Can Hardware Reconfigure Itself in Real Time? NextSilicon’s Adaptive Compute

EE Times
EE TimesMay 23, 2026

Why It Matters

If practical at scale, NextSilicon’s adaptive compute could cut the inefficiencies of general‑purpose CPUs/GPUs by tailoring hardware to live workload behavior, reducing software rewrites and improving performance and efficiency for AI and HPC tasks. This would shift the optimization burden from developers to hardware and runtime systems, changing how compute stacks are designed and deployed.

Summary

NextSilicon is building a novel, runtime-reconfigurable processor that adapts its silicon in real time to match the code it’s running, rather than forcing software to be rewritten for fixed CPUs or GPUs. The architecture is a data‑flow “sea of values” — arrays of ALUs with no traditional instruction-fetch/core overhead — and relies on telemetry to map and place hot segments of a program onto hardware dynamically. The company abandoned FPGA-based prototypes after finding vendor flows too slow and instead designed a custom chip that reconfigures at runtime to target the small fraction of code that dominates execution.

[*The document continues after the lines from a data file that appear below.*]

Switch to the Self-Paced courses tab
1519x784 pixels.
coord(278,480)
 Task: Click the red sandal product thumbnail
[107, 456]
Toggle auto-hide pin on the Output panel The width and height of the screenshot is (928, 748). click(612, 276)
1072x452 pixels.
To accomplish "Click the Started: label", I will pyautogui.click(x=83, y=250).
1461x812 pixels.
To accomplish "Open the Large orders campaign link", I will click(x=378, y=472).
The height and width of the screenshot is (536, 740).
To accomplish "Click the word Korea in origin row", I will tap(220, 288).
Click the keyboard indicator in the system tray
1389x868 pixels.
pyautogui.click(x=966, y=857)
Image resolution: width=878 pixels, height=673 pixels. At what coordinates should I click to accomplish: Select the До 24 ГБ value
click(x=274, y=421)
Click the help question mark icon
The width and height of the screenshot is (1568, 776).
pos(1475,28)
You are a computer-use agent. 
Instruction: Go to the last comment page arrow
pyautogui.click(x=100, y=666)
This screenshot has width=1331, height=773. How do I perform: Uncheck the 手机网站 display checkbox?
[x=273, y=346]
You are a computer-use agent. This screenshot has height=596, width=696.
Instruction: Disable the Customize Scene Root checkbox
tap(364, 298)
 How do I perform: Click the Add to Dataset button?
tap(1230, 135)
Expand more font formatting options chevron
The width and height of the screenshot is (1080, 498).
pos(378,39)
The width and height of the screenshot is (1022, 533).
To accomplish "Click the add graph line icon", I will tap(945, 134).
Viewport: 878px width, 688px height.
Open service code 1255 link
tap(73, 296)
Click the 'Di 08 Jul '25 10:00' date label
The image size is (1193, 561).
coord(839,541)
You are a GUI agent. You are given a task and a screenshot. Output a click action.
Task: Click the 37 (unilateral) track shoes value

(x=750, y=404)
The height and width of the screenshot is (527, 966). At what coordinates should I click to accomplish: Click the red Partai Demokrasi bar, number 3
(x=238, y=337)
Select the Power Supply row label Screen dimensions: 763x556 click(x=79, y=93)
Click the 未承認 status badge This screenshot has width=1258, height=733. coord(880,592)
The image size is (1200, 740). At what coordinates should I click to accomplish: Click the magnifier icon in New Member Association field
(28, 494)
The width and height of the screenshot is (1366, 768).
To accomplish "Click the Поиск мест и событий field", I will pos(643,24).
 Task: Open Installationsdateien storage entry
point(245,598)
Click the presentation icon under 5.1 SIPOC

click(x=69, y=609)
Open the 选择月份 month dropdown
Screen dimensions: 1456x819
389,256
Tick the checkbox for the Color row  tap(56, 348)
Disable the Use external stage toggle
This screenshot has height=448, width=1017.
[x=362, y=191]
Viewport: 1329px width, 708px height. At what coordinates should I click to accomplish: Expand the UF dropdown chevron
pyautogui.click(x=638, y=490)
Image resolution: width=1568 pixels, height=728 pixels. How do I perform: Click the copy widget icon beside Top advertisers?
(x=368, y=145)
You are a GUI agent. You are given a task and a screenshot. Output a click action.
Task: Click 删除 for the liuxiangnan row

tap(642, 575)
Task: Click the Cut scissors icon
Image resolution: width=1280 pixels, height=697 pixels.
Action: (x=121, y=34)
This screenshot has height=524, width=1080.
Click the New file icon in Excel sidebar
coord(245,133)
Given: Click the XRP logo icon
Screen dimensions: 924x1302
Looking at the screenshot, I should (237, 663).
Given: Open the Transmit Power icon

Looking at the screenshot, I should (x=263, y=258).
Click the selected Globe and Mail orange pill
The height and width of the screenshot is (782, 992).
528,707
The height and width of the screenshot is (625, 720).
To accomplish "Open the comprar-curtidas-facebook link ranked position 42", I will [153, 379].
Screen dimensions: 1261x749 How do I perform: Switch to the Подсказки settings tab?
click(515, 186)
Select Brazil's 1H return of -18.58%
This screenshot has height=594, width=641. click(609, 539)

CEO Allard Raz positions the approach as a practical alternative to heavyweight static compilation or asking customers to learn complex microarchitectures, with potential application to AI and high‑performance computing workloads.

Original Description

What if hardware adapted itself to your code instead of forcing developers to optimize for the hardware? In this episode of AI with Sally, Sally Ward-Foxton speaks with NextSilicon CEO Elad Raz about the company’s radically different approach to compute architecture: a runtime-reconfigurable processor designed to optimize itself while applications are running.